Populasi adalah kumpulan individu sejenis yang hidup pada suatu daerah dan
waktu tertentu. Contohnya kumpulan ikan lumba-lumba, kumpulan pohon karet dll.
2.2.2.3. Komunitas
Komunitas ialah kumpulan dari berbagai populasi yang hidup pada suatu
waktu dan daerah tertentu yang saling berinteraksi dan mempengaruhi satu sama lain.
Contohnya komunitas ikan piranha di sungai Amazon.
2.2.2.4. Ekosistem
Ekosistem adalah hubungan timbal balik (interaksi) antara makhluk hidup dan
lingkungannya.Contohnya ekosistem darat, ekosistem pantai dll
2.2.2.5. Biosfer
Biosfer merupakan sistem kehidupan yang paling besar karena terdiri atas
gabungan ekosistem yang ada di planet bumi.
2.3. Aliran energi dalam ekosistem
Proses yang berlangsung pada ekosistem, yaitu jaring-jaring makanan (food
web), siklus komponen-komponen kimia dan aliran energi yang terjadi terus menerus.
Jaring-jaring makanan dilakukan oleh produser, konsumer dan dekomposer. Produser
merupakan oranisme autotrof, konsumer didefinisikan sebagai organisme yang
menggunakan metabolik bahan organik dari organisme autotrof atau disebut juga
organisme heterotrof. Dekomposer merupakan perombakan bahan-bahan organik
menjadi bahan anorganik (Campbell et al, 2004).

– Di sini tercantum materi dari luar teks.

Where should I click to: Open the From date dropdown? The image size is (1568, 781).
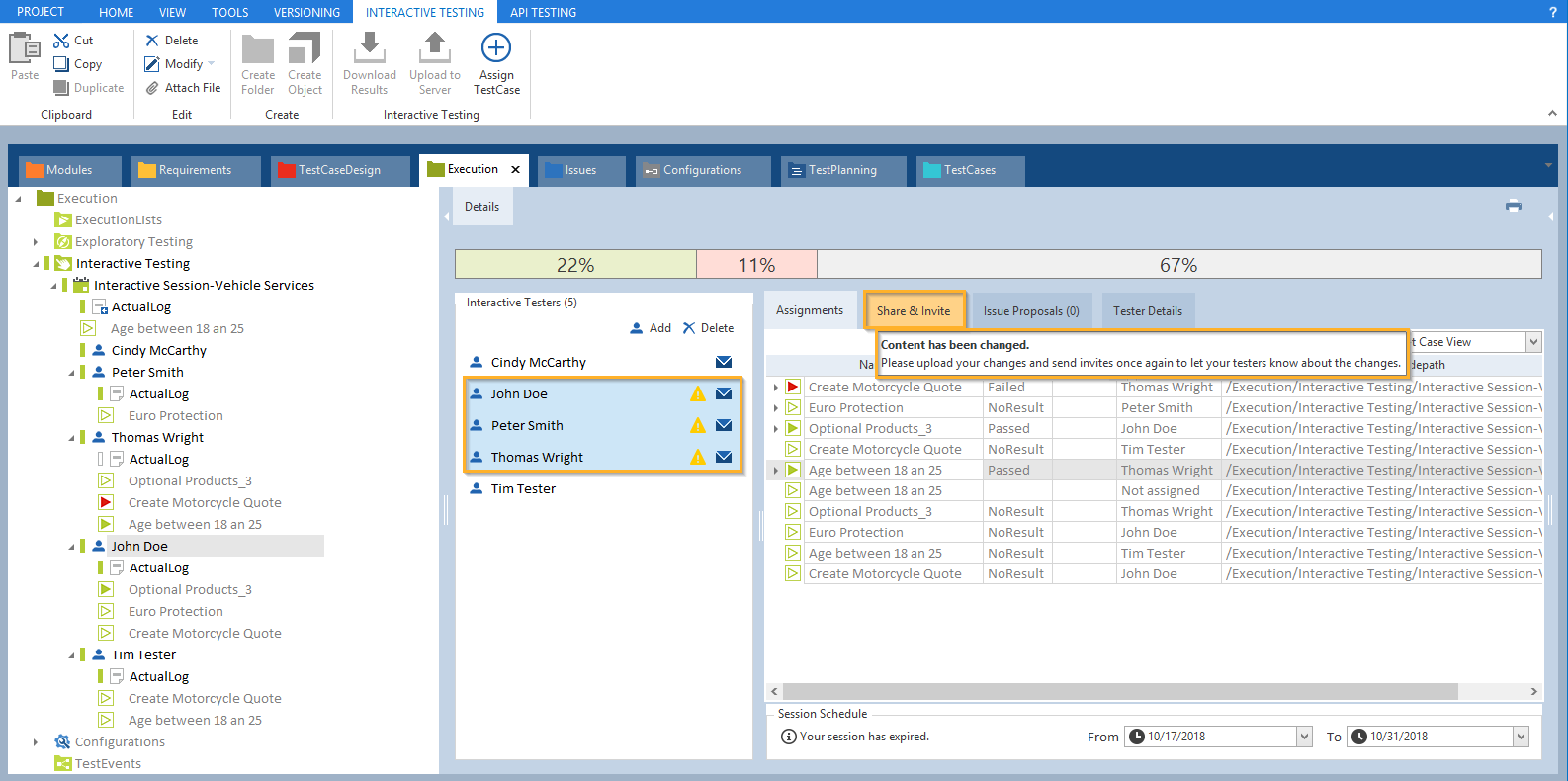click(1304, 737)
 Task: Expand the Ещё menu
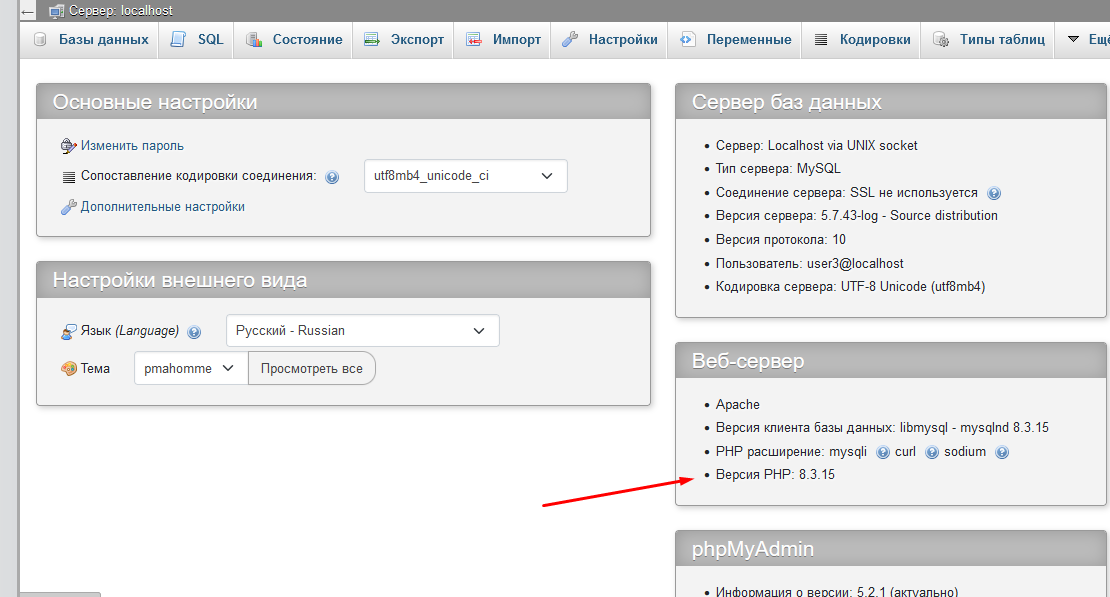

Siklus unsur kimia merupakan suatu perputaran dari zat organik menjadi
anorganik lalu diubah menjadi zat organik yang baru dan melibatkan komponen
biotik dan abiotik suatu ekosistem, sehingga perputaran itu disebut juga siklus
biogeokimia (Campbell et al, 2004).
Aliran energi terjadi dalam rantai makanan ke dalam tingkat urutan makanan
yang disebut tingkat trofik. Setiap perpindahan trofik terjadi kehilangan energi.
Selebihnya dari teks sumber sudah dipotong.